By July 2012, the Alcor No.1 well had almost reached the HRZ, and crews were preparing to take core samples. At a shale conference, in August 2012, Duncan said, “The results to date are within our expected outcome.” Looking ahead, he added, “We expect to be testing and producing and … selling produced hydrocarbons potentially by the end of the year, and certainly early next year.” With good results, Duncan believed Great Bear could produce at least 100,000 barrels per day in five years.
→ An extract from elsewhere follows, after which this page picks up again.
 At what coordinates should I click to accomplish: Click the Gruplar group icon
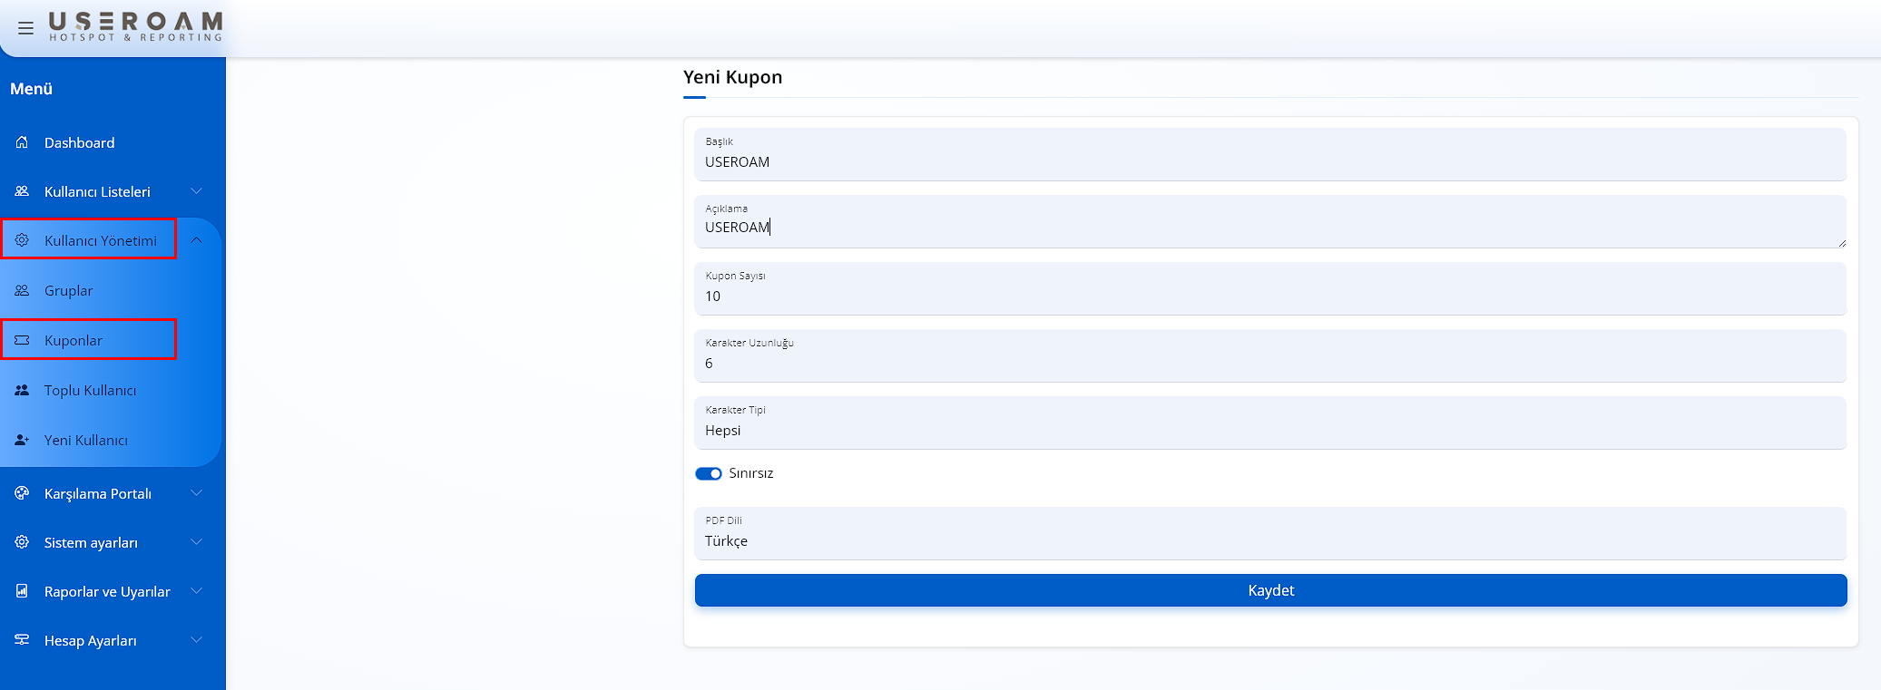[22, 290]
By September, when the company was drilling the Merak No. 1 well, he said, “I can tell you with absolute confidence that where we thought we would find oil in these source rocks, we found oil.”
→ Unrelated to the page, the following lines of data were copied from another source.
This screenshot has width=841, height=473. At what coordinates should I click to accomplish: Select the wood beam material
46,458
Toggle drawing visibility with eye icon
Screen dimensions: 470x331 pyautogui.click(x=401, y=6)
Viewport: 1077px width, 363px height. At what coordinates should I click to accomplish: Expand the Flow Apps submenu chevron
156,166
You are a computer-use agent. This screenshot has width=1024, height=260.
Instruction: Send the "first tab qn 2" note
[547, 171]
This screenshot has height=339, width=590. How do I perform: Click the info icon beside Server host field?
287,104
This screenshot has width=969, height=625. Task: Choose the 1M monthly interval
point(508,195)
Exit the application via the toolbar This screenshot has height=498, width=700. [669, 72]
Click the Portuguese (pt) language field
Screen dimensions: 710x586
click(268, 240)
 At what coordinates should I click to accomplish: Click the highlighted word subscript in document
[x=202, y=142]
Great Bear suspended its drilling operations for the season in December 2012, having drilled the vertical sections of two wells and conducted a small 3-D seismic survey around the well locations. At the time, Duncan expressed confidence in the initial results of the program. “We have drilled through all of our targeted source rock units,” he said. “We’ve proven those (to be) present at the depths predicted and in the state of thermal stress or thermal maturity, certainly within the range of expected outcomes.”

Collecting data

In early 2013, Great Bear said it needed to complete a technical analysis of its drilling results and its 3-D seismic acquisition before deciding the next steps for its program.

The same held true that fall. “We are right on the original timeline. So our hope would be that you’ll see us sanction a full-field development in the next year or so,” Duncan said.

Great Bear Petroleum commissioned 3-D seismic surveys over various portions of its large leasehold in 2012, 2013 and 2014 in search determining “sweet spots” for drilling and said it expected to commission another survey over the area this year. The company also commissioned two LIDAR, or Light Detection And Ranging, surveys, which use laser beams to precisely map surface topography, which speeds the pace of planning.

One of the reasons Great Bear took a two-year hiatus from drilling to conduct field work is to bolster a somewhat flimsy data set for the area. Compared to unconventional plays in the Lower 48, the region where Great Bear is exploring is relatively underdeveloped, which means there is little previous information upon which to build an drilling program, according to Vice President of External Affairs and Deputy General Counsel Pat Galvin.

The program this year used the information from those surveys to choose locations. The Talitha No. 1 well, for instance, was discovered from the 2013 survey. It required the company to acquire an additional lease, which was only recently available at auction.

Asked how oil prices would impact the program, Galvin said investors are willing to risk funding exploration wells now in the hopes of prices rising in the future. Development is another story. With a breakeven price of around $50 per barrel, Great Bear would need to look at its economics if the prices stay at their lower level for an extended period of time.